Il part d’une sélection de 8 adolescents de 14-15 ans environ, auxquels ils proposent un atelier « réparation de vélos » d’une semaine. Le projet mobilise plusieurs enseignants et un acteur extérieur, spécialiste du vélo. Pendant une semaine, ils vont apprendre toute une série de techniques et de méthodes, en lien avec la réparation et la maintenance, mais aussi la vidéo, la communication, le travail en équipe. Cette semaine permet aux jeunes de développer une autre vision d’eux-mêmes, un autre rapport aux enseignants et un sentiment de compétence.

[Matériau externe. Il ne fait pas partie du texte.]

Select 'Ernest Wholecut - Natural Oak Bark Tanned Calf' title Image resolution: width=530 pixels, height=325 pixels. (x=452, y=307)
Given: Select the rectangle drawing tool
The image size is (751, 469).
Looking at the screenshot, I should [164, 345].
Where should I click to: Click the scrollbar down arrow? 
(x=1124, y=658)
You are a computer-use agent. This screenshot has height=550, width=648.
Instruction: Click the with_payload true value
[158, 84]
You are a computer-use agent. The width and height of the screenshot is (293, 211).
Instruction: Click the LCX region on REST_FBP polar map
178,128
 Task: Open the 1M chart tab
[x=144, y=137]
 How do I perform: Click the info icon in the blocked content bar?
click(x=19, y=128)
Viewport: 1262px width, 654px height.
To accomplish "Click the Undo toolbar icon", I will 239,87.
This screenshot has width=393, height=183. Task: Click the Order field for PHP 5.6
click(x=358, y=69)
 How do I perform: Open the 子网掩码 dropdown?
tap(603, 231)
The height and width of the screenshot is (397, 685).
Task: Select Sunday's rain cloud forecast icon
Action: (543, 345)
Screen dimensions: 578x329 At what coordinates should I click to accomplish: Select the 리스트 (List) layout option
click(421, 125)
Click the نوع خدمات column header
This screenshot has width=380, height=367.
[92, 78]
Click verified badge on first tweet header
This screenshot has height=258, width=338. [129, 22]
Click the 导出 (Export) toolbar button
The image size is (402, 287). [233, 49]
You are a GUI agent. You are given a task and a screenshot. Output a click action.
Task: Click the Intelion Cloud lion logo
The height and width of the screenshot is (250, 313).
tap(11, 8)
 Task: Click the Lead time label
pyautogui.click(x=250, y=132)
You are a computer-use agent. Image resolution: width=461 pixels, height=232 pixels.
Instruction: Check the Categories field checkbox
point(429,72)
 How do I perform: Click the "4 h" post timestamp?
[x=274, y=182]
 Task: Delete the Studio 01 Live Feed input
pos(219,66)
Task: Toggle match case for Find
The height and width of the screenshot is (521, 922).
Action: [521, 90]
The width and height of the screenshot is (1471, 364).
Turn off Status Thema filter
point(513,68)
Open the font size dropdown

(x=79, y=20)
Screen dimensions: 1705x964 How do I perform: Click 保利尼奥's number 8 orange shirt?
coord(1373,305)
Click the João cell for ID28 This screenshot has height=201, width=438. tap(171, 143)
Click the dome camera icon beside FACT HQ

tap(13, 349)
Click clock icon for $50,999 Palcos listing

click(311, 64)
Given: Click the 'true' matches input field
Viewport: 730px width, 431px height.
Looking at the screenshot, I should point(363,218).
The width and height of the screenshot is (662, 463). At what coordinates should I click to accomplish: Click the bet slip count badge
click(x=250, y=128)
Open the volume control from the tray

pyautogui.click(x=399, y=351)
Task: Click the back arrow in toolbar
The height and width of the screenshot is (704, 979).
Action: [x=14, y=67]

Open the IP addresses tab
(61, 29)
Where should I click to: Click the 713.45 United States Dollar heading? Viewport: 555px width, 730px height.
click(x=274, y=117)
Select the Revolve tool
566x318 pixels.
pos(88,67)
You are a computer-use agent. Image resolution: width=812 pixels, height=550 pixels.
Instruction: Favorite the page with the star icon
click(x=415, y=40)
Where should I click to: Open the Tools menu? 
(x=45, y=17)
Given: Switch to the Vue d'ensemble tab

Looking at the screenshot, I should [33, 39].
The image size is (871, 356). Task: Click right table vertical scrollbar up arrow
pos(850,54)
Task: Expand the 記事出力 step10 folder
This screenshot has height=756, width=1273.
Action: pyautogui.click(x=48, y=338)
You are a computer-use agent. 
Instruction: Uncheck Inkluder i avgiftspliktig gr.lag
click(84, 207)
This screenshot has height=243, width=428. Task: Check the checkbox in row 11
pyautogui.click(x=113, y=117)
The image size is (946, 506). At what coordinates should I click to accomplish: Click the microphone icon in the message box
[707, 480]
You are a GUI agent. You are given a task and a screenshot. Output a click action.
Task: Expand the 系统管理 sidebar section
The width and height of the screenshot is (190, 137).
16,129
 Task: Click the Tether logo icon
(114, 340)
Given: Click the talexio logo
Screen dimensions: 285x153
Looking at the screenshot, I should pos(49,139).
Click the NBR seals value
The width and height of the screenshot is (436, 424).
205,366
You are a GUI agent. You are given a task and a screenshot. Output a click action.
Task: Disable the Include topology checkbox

Les enseignants les redécouvrent aussi dans ce nouveau contexte.

Un regret malgré tout exprimé par l’unique fille parmi les huit : la faible mixité du groupe.


Prise en compte des individus, de leur vécu, de leurs perceptions, travail avec l’environnement, les équipes pédagogiques et les parents, définition d’un projet... Ces ingrédients se retrouvent dans chacun des projets proposés. Ils nécessitent du temps, de la volonté, de l’investissement et du soutien. Les sites comme perscol en Bourgogne contribuent à la valorisation des initiatives de groupes d’enseignants ou d’établissements.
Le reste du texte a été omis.